REQUIRED WORK:
1. Which national Jewish tournaments does the Valley Torah High School text say the Wolfpack have won?
2. Reproduce the Valley Torah High School text from "The Wolfpack have" up to and including "all three feats.".

SELECTED TEXT:

Valley Torah High School is an Orthodox Jewish high school located in Valley Village, California.  The school has two separate divisions (in different buildings and locations): a Boys Division, and a Girls Division. The current Rosh Yeshiva is Rabbi Avraham Stulberger.

Valley Torah is hashkafically aligned with the Chofetz Chaim school of thought, which is a subset of Litvishe Haredi Judaism rooted in the Musar movement of 19th-century Lithuanian Jewry.

Athletics

Basketball
The Valley Torah Wolfpack won the 2011 Division 6AA CIF basketball championship, becoming the first Jewish school in Southern California to ever earn a CIF title, and the only orthodox Jewish school to do so.

The Wolfpack have also won three national Jewish tournaments: Memphis Cooper, Glouberman, and the Red Sarachek Tournament at Yeshiva University.  They are the only Jewish school to accomplish all three feats.

PROVIDED DATA:
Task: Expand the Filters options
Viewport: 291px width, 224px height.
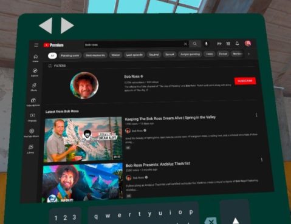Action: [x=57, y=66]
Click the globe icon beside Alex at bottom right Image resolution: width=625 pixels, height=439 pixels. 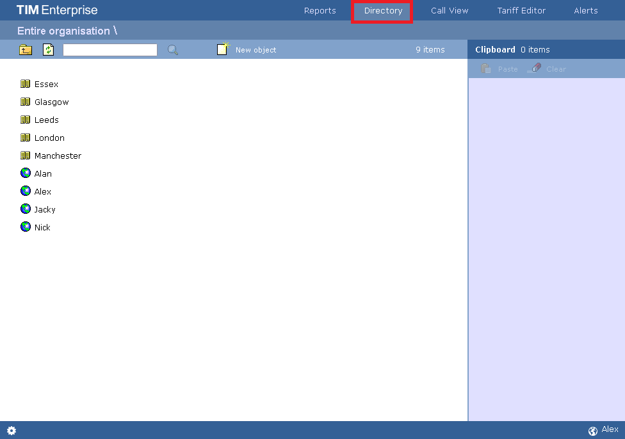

ANSWERS PROVIDED:
1. Memphis Cooper, Glouberman, and the Red Sarachek Tournament at Yeshiva University.

2.
The Wolfpack have also won three national Jewish tournaments: Memphis Cooper, Glouberman, and the Red Sarachek Tournament at Yeshiva University.  They are the only Jewish school to accomplish all three feats.